Entries supplied –
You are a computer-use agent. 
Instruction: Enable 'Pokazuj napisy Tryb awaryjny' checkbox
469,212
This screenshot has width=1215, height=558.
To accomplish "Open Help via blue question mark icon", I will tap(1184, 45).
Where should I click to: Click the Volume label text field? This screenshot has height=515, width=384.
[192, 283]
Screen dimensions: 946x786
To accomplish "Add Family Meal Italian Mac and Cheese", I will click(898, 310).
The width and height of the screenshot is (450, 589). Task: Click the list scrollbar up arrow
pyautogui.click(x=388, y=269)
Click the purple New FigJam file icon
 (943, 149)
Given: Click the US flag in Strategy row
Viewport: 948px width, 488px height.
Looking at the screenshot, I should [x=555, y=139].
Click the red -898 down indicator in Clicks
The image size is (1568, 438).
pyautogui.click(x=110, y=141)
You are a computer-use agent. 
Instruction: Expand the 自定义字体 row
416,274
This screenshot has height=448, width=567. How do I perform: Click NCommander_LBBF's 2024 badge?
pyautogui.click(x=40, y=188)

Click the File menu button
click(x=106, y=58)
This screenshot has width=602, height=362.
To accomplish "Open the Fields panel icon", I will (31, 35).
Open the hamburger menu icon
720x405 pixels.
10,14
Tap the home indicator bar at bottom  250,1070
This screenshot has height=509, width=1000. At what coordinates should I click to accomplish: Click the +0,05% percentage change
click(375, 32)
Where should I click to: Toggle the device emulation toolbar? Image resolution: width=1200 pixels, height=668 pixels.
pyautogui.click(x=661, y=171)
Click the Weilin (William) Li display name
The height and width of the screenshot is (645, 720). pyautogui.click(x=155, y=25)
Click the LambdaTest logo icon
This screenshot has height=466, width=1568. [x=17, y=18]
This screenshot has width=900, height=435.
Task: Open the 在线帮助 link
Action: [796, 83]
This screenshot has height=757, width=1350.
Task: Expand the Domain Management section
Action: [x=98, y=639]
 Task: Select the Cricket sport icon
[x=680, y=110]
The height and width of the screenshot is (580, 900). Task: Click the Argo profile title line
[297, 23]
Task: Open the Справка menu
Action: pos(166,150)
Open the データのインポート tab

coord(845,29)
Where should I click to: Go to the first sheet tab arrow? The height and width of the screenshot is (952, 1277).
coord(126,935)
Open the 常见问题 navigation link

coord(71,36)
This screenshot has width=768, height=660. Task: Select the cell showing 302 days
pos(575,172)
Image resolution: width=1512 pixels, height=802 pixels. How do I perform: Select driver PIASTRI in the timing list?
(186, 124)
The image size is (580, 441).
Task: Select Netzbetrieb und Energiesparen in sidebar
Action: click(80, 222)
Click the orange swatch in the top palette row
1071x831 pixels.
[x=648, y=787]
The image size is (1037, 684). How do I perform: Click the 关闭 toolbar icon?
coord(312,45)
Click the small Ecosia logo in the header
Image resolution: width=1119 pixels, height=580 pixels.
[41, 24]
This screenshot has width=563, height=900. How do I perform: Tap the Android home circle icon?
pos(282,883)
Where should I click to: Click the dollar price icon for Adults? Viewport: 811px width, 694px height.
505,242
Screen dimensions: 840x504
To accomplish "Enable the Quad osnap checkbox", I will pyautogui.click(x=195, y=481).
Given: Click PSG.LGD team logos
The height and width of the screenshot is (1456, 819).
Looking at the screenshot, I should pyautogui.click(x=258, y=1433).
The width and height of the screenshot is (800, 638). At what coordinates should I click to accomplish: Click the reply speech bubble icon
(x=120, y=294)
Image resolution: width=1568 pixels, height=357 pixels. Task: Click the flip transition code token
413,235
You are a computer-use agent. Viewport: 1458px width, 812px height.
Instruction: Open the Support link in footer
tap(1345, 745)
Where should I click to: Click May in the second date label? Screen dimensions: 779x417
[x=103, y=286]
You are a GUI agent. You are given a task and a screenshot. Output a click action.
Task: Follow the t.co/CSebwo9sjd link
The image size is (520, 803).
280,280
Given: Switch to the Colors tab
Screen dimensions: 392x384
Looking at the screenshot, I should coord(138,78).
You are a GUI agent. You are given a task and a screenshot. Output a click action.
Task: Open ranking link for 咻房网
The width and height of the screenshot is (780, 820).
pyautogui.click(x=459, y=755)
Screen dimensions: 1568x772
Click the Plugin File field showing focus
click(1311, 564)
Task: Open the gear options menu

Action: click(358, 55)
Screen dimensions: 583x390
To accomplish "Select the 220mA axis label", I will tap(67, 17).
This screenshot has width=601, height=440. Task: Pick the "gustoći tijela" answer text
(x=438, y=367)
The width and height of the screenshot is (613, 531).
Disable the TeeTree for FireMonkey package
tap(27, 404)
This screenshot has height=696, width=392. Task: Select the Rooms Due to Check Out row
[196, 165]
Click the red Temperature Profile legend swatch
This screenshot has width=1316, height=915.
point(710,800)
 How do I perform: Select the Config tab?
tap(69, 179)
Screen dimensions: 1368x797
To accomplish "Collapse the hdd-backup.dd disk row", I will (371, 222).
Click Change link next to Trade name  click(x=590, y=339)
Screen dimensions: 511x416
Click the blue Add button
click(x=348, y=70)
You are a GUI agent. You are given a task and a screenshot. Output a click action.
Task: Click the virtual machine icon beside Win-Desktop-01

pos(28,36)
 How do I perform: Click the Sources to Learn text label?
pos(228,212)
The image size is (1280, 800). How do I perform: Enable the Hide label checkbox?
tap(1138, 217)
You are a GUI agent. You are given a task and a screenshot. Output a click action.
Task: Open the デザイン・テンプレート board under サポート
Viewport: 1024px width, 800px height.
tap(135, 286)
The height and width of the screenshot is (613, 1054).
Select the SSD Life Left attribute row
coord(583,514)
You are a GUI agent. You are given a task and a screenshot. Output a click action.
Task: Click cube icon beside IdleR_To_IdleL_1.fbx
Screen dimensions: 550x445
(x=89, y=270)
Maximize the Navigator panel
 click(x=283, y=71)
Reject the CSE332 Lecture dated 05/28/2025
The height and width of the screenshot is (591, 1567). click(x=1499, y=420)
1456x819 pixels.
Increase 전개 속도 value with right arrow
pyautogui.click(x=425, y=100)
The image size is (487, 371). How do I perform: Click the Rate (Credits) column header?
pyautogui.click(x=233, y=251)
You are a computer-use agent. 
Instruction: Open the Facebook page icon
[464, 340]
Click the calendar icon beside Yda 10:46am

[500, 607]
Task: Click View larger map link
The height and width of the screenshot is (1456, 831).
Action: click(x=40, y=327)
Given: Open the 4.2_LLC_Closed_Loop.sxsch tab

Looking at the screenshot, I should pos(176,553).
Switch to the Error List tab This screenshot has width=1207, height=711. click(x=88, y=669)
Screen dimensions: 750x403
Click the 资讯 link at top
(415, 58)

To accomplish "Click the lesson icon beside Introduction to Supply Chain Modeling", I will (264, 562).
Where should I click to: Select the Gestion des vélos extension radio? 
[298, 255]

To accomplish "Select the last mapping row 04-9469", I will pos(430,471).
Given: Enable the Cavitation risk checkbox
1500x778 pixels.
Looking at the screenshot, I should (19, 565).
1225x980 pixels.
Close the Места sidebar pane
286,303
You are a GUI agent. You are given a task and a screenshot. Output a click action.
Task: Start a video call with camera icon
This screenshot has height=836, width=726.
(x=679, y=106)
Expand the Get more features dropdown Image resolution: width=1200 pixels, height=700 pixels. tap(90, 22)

Instructions for the task –
Take from the listing above each line that contains the string "Switch".

Written answer –
Given: Switch to the Colors tab
Switch to the Error List tab This screenshot has width=1207, height=711. click(x=88, y=669)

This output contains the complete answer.